A few weeks ago, I was driving with my kids to Tommy’s haircut appointment and noticed I had a voicemail message from an unknown number. I played the message and instantly had a pit in my stomach. The voicemail was from the amazing Marlene Forte – founder of Angel Babies (the organization that creates angel gowns from wedding dresses – the very organization that provided our two angels with beautiful baptismal gowns the day they were born). Marlene asked that I call her back as she had somewhat of an urgent request. I called back instantly. A young lady who is a part of the Angel Baby community (by means of dress donation) had just found out that morning that her precious baby girl – at 40 weeks gestation – had passed away. She was going to be induced the following day and was hoping to have a photographer present to capture the short-time she would spend with her daughter. Without hesitation I said ‘yes’ and told Marlene to keep me posted on details. I called Mac instantly to make sure we had childcare covered and then burst into tears thinking about what this sweet family would soon endure.
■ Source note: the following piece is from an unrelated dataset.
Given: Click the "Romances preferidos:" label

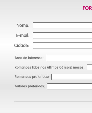Looking at the screenshot, I should coord(32,77).
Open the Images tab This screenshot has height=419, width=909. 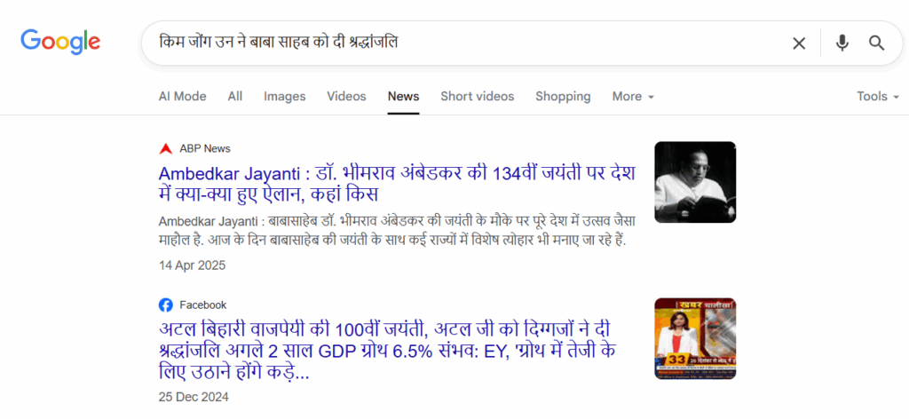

Around 8:00pm that night, I received a phone call from a number my heart told me I had to answer (ironically, I was putting Tommy to bed and happened to be staring at my phone as it rang – otherwise I would have missed it since the ringer was on silent). I answered to a somber nurse stating that her patient had just delivered her baby girl and the family was requesting I make my way over to the hospital. I put Tommy in his bed, threw on a spit-up free shirt, grabbed my camera bag and was in the car within 5 minutes. The hospital is only 15 minutes away from our home but the drive seemed to take 45 minutes as my anxiety was building quickly. Would I be able to hold it together as I watched this family experience a true tragedy? Would I say the right things? Would I be the right kind of support? Would I capture the pictures they need to hold on to forever? I was starting to get overwhelmed with emotions and as I pulled into the parking lot I literally looked to the sky and pleaded “Please Ollie and Grey… please give me a sign that I should be doing this. That I’m strong enough to provide for this poor family.. that I’m meant to be in this position. Please.. I’m doing this for you two. Any sign will be good enough”. Of course lightning didn’t strike but I marched forward anyhow.. hoping my prayers were heard.
Once I arrived on the 2nd floor – I was lead to the delivery room and my stomach dropped at the familiar ‘signage’ on the door. A single rose indicating that there has been a loss. The same rose I saw on my friend Rachel’s door when she delivered her angel Sienna. Similar signage was placed on my own hospital room when we delivered the triplets – but instead I had two butterflies indicating two angels, and a bunny indicating a baby in the NICU.

(our room below)

I opened the door and introduced myself to the mom, dad, and Grandmother who were all in the room. I asked if I could meet their sweet angel and when I peered over to see her face, I looked at the mom and said “her name is Elizabeth, right?” (because I swore that’s what Marlene had told me earlier) and instead I was told “No, her name is Riley”. If my jaw could have hit the floor, it would have. That was my sign. I still have goosebumps every time I think of it.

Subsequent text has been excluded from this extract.